Stored data entries:
=== Begin Enclosure ===
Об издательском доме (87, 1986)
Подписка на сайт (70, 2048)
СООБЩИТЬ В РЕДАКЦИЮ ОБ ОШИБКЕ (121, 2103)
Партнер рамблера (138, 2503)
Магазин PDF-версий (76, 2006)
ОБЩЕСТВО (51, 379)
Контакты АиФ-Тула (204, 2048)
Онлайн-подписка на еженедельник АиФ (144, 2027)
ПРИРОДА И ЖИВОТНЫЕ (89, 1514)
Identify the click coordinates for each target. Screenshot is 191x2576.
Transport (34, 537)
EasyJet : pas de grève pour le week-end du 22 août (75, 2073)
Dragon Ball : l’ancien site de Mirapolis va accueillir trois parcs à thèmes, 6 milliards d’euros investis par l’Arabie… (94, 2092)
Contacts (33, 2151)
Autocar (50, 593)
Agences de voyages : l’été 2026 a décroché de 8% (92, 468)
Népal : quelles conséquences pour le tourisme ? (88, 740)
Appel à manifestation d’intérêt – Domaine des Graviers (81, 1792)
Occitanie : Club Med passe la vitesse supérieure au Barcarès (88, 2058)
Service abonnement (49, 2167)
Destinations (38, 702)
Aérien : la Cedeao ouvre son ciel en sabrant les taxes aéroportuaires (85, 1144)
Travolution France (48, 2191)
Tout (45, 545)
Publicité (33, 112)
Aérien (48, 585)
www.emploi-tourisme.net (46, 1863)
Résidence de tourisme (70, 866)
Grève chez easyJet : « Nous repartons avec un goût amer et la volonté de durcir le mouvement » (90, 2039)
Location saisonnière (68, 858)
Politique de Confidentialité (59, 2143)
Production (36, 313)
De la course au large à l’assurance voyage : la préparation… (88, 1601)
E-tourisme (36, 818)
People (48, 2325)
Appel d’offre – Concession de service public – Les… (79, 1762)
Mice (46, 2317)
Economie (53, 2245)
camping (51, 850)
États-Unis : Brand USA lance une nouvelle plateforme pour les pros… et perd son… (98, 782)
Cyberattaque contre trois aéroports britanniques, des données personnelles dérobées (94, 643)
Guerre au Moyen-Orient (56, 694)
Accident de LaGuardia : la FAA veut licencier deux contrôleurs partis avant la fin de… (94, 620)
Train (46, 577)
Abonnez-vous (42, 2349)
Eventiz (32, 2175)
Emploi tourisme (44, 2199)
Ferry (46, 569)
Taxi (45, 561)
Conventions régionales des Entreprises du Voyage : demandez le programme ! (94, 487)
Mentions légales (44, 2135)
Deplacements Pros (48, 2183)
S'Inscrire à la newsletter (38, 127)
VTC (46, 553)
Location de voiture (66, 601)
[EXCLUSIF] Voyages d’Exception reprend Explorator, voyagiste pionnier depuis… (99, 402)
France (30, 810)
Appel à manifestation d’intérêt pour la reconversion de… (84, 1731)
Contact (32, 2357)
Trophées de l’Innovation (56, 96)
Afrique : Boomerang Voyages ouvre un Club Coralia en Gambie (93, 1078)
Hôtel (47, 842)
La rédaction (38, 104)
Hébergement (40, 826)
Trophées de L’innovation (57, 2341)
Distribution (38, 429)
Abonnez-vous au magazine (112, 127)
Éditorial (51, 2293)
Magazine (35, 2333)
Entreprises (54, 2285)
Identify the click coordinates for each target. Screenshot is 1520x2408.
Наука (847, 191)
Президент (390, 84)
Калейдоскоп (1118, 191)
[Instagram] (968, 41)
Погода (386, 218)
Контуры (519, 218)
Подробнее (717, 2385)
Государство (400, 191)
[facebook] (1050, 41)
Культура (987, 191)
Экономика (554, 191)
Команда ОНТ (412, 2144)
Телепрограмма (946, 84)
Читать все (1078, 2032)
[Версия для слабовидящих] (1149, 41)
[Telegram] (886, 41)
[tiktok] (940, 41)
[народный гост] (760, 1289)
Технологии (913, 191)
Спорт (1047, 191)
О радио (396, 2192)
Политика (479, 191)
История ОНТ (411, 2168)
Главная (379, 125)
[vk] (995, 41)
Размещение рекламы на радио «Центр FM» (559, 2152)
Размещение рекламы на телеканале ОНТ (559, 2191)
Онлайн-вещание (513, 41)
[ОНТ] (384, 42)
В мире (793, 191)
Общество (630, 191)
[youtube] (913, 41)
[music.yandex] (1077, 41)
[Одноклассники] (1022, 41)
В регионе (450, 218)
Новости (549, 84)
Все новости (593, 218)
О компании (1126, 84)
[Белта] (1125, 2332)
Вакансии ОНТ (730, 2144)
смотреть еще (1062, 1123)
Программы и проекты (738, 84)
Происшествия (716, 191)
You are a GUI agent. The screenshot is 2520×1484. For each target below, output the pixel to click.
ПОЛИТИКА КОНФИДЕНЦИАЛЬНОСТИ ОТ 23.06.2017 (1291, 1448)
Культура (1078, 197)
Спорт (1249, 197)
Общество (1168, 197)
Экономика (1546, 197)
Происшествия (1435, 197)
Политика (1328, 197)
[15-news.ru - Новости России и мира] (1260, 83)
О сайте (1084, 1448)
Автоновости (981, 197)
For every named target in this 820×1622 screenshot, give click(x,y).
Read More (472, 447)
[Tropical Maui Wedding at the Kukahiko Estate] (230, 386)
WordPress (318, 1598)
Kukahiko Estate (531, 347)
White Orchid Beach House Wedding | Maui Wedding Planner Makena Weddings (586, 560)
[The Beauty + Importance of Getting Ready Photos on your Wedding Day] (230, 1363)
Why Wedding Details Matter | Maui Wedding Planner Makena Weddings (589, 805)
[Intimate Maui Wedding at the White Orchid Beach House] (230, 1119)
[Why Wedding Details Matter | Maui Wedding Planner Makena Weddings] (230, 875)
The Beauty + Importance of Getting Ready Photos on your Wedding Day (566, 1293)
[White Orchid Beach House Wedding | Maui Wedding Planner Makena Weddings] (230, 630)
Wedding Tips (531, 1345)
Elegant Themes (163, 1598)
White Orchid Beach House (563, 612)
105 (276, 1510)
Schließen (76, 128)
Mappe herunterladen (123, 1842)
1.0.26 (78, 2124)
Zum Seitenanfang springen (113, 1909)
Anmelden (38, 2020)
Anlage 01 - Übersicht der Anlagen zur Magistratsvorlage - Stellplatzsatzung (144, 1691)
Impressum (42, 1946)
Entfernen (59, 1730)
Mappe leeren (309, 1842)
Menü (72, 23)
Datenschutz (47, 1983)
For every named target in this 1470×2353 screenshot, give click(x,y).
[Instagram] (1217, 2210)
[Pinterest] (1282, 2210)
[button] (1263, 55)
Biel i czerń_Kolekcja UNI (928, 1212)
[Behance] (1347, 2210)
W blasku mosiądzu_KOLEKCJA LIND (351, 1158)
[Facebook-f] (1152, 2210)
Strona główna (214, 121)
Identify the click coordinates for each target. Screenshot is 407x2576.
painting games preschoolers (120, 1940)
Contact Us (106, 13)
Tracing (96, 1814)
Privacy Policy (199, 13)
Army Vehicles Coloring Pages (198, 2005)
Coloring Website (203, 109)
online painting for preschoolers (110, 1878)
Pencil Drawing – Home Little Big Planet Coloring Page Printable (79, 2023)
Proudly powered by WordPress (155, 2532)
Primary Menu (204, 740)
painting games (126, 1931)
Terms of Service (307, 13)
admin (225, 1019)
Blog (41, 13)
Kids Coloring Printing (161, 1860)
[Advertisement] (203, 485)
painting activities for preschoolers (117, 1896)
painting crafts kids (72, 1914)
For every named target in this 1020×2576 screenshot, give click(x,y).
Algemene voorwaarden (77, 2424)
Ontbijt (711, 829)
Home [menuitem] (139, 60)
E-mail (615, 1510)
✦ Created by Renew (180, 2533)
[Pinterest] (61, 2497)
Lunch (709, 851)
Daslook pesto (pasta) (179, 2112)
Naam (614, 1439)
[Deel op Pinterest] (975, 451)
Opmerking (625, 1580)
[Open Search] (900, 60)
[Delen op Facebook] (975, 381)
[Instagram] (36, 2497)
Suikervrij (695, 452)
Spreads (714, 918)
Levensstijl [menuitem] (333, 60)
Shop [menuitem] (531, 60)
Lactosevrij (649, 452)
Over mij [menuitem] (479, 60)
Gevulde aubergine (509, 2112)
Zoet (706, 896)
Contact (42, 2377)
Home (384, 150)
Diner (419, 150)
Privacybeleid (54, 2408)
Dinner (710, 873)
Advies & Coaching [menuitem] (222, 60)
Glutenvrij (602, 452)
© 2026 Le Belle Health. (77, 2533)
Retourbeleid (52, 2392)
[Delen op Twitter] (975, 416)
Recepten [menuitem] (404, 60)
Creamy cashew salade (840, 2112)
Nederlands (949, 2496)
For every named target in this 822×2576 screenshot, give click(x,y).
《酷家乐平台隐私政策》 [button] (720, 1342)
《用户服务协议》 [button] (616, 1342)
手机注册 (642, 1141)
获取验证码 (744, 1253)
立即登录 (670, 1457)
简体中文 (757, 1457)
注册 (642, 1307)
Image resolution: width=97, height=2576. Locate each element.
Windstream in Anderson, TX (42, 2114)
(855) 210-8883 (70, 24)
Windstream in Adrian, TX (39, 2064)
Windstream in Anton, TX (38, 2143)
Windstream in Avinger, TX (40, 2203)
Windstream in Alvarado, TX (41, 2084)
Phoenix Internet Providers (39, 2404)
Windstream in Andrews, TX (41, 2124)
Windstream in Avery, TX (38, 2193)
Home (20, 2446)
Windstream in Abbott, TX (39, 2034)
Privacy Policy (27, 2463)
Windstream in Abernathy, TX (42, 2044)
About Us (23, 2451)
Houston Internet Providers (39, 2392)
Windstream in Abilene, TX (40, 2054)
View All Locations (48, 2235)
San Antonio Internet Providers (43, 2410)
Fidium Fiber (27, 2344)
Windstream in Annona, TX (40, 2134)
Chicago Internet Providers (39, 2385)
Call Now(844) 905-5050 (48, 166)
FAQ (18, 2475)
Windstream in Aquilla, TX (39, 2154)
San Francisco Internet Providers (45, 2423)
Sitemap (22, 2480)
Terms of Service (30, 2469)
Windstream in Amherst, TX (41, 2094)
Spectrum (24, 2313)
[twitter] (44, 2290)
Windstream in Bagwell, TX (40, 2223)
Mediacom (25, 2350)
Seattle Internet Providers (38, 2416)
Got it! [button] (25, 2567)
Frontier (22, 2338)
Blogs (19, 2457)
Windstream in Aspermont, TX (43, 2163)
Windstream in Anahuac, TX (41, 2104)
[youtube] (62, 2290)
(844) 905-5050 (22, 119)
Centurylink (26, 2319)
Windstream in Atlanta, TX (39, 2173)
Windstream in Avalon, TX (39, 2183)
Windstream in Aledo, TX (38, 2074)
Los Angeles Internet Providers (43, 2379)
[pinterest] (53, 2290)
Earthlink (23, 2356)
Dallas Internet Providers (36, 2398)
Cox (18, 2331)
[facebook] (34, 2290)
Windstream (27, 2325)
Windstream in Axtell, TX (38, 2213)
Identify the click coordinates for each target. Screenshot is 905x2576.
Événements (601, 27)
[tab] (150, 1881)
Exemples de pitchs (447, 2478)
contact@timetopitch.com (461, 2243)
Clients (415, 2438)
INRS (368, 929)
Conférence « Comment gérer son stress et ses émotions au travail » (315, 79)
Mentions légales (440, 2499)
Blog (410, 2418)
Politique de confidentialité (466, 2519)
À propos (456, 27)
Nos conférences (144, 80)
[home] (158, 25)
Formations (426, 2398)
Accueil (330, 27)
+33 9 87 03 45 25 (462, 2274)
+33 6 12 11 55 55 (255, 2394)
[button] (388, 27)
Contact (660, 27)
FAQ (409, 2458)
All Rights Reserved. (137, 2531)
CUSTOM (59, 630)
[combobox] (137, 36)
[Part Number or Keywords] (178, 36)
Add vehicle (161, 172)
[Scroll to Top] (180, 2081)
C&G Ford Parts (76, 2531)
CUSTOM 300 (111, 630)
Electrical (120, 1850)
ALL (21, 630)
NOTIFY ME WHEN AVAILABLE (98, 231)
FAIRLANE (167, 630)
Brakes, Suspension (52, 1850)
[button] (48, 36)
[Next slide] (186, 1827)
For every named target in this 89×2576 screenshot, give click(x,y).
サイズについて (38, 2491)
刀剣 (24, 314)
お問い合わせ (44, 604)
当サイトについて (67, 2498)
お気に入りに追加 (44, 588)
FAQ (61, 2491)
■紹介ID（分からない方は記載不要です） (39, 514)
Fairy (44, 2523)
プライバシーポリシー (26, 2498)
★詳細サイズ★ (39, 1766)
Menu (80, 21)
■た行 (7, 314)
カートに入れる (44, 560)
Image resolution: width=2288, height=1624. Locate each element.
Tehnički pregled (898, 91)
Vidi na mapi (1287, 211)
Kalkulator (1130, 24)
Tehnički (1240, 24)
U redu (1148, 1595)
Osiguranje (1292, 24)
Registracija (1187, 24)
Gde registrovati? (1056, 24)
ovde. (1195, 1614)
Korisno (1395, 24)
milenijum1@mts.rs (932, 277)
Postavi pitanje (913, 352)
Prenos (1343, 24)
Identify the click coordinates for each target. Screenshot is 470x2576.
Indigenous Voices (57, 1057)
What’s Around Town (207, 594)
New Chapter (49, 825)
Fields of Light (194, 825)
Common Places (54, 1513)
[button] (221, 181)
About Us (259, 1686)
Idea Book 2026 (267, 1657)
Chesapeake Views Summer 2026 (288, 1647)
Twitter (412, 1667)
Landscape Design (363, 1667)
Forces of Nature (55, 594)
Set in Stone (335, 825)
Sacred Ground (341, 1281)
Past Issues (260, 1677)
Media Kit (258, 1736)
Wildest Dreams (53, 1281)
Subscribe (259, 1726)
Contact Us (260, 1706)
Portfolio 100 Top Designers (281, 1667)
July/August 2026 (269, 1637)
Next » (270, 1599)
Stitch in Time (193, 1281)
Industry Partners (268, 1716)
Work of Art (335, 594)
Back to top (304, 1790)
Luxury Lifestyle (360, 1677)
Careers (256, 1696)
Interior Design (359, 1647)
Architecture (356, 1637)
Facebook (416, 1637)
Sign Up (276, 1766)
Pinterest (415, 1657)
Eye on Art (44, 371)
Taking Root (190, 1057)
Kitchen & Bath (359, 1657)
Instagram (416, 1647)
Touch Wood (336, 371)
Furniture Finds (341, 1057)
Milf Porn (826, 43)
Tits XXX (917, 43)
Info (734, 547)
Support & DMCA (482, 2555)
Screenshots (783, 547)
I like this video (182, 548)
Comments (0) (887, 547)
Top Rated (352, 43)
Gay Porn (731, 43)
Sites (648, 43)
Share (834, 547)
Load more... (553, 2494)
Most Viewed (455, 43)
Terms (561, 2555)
=== End Enclosure ===
Assignment: Review the entries above and return every line where "légales" appears.

Answer box:
Mentions légales (44, 2135)
Mentions légales (440, 2499)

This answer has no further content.